The assets have value - its just that no one knows what it is. A long-term investor, like Warren Buffet or the Treasury agency that will be responsible for doing the sorting, will have the time to figure out what that value is - since Wall Street seems to focus too much on short term results, they sure as heck aren't going to do it. The current CBO estimate on the bailout's final cost (without the Christmas tree ornaments) is on the order of $20B profit to $20B loss.
I just don't buy that. Consider the people who have racked up these debts: people who exploited the system to get money and a free home for a while and people who were exploited by the banking system and got a bad mortgage.

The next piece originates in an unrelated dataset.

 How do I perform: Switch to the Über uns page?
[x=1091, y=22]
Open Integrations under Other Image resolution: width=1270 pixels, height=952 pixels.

Of the former, the banks receive foreclosed properties. Now, they've
been trying to auction this stuff off, and it's just not happening. There was a story about it on 60 minutes where there was an auction of a bunch of houses (I want to say about 50, this was a couple years back) where few of them never even got a bid on them, and then they showed a map of the foreclosed properties the bank owned (i want to say about 200) represented by blue dots and green dots: blue dots were houses to be put up for auction, green dots were houses that were put up for auction and nobody bid on them.
Of the latter, these people have been sinking a lot of money into their mortgages already, and bankruptcies are happening. In other words, these people have all debts and no money and the government is proposing to buy up that debt. It'd have to be a pretty damn sweet deal for me to even consider touching these debts.